Thursday, May 21, 2009

(16) Jakarta menanti

Mari bung mari kemari
Jakarta menanti nanti
Jangan bung janganlah lari
Ke Jakarta kembali

Mari mari
Sama sama pergi
Ke Jakarta kembali

Lagu tempo dulu. Syair itu mengingatkan daya tarik Jakarta bagi para lulusan baru.Jakarta seolah gerbang masa depan. Pintu ke dunia luar. Tak mungkin meniti karier tanpa lewat Jakarta. Bram tenang di kamar mendengar lagu keroncong itu mengalun pelan. Lamunannya melanglang bebas. Hari Minggu sore. Mau jalan ke luar malas. Dia ingat kelakar teman teman saat pendadaran " Sampai ketemu di stasiun Senen". Bahkan ada tulisan seorang teman, jika nggak salah dari Fakultas Sastra, dengan judul itu di harian Kompas. Menggambarkan betapa sempit pilihan bagi para lulusan. Mereka harus memilih dan bersaing secara ketat. Pilihan terbatas Sebagian ada yang punya semangat besar membuka usaha. Dunia usaha, penuh spekulasi dan ekonomi beaya tinggi. Semua aturan menjadi alat permainan mengeduk uang bagi para pemegang birokrasi. Kebobrokan birokrasi, tercampur korupsi dan penyalahgunaan kewenangan dan kekuasaan.
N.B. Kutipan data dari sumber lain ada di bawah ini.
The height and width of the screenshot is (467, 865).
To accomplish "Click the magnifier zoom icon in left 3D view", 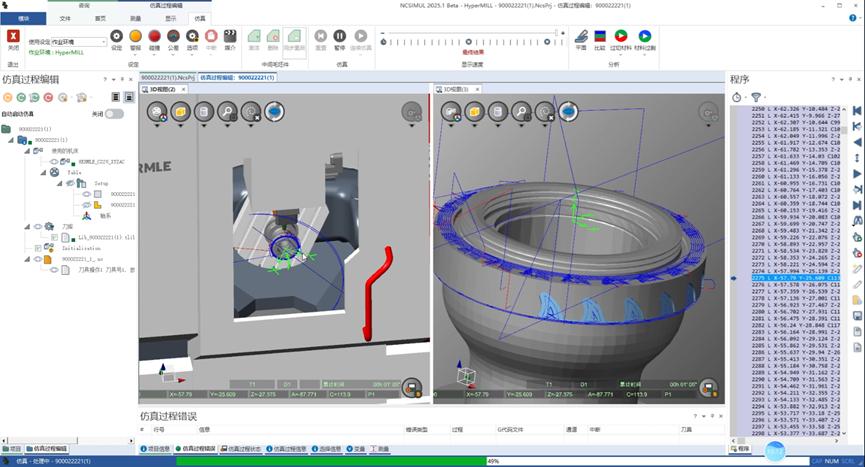I will pos(227,112).
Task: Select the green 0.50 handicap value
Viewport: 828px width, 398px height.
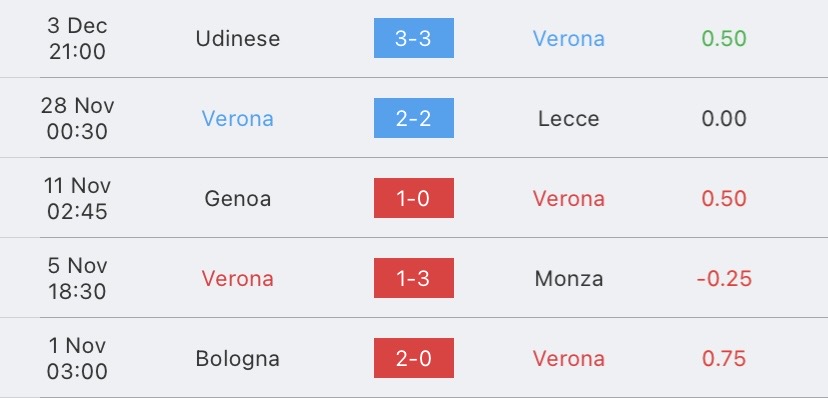Action: [x=724, y=39]
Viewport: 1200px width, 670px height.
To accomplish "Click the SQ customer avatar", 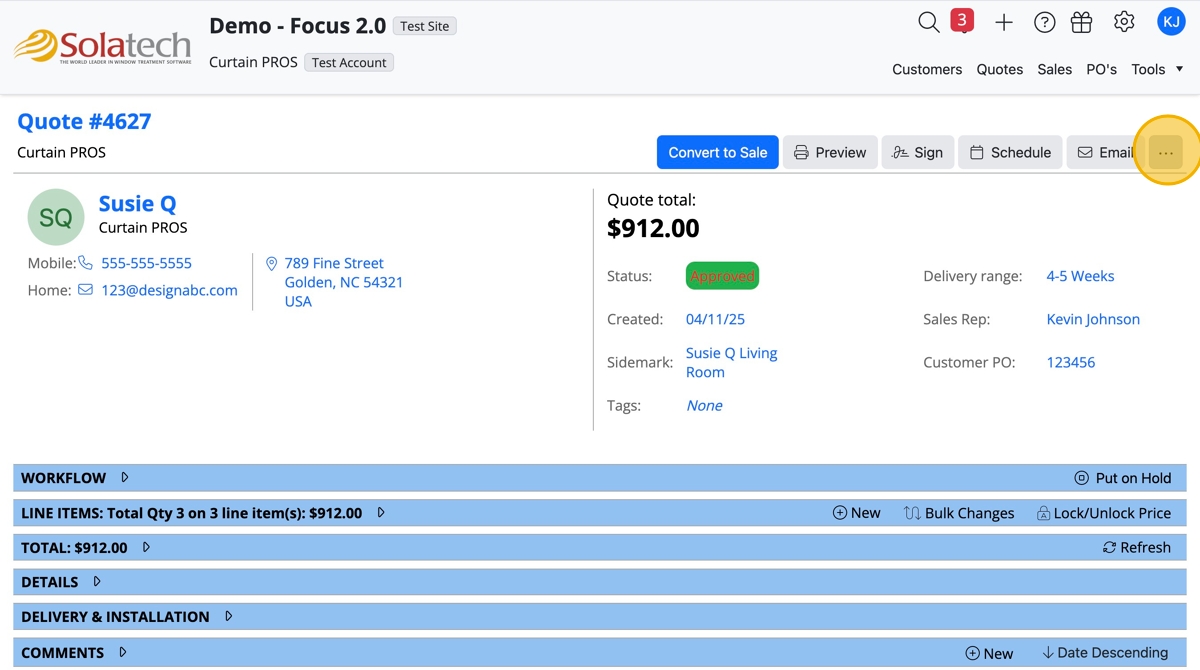I will (56, 217).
Parasto, tokoh pers mahasiswa. Pengin jadi dosen sekalian menerbitkan surat kabar. Minta ampun perijinan begitu mahal dan rumit setengah mati. Ada Surat Ijin Terbit, ada Surat Ijin Cetak. Dua duanya penuh liku liku dan beaya mahal. Tak mudah mendapatkan keduanya. Selain uang yang bisa sampai puluhan juta, juga harus ada koneksi orang dalam. Koneksi dengan penguasa. Semalam Bram sempat ngobrol dengan Parasto dan Sinambela akan rencana masing masing. Mereka lulus bersamaan. Tetapi tujuan lebih lanjut berbeda. Sinambela ingin pulang ke Medan, membantu usaha orang tua. Perkebunan dan perdagangan hasil bumi. Usahanya memang berkembang luas. Tetapi Sinambela punya keinginan lain disamping bisnis. Dia ingin terjun ke dunia politik. Paling tidak nantinya ke Senayan. Anggota DPR. Bapaknya dekat dengan tokoh tokoh partai penguasa di kota kelahirannya. Semua kenal pribadi dengan keluarganya.

***
Hari Senin Bram harus mengesahkan salinan salinan ijazah di kampus. Hari itu juga ada janji dengan Parasto dan Sinambela. Bertemu dan makan bersama di SGPC ( sega pecel) di kompleks Bulaksumur. SGPC hanya warung makan di kampus. Menjadi ajang berkumpulnya berbagai kalangan kampus, pegawai, dosen dan mahasiswa. Para aktivis kampus biasanya menghindari tempat ini. Alasannya mudah ditebak. Banyak intel berkeliaran di sana. Motifnya nggak jelas. Makan pecel atau mengintai gerakan mahasiswa. Mungkin keduanya. Intel juga manusia biasa. Mintanya ijin dari atasan, ingin memonitor gerakan anti pemerintah, anti orde baru di kampus. Tetapi sebenarnya hanya sekedar ingin makan nasi pecel sama tahu bacem. Kadang memang sulit membedakan tugas intelijen dengan tugas mengisi perut. Apalagi ada nasi pecel tahu bacem. Inilah hidup. Kadang juga lebih tertarik lihat mahasiswa pacaran di warung. Ini juga termasuk dalam tugas intel. Demi stabilitas nasional.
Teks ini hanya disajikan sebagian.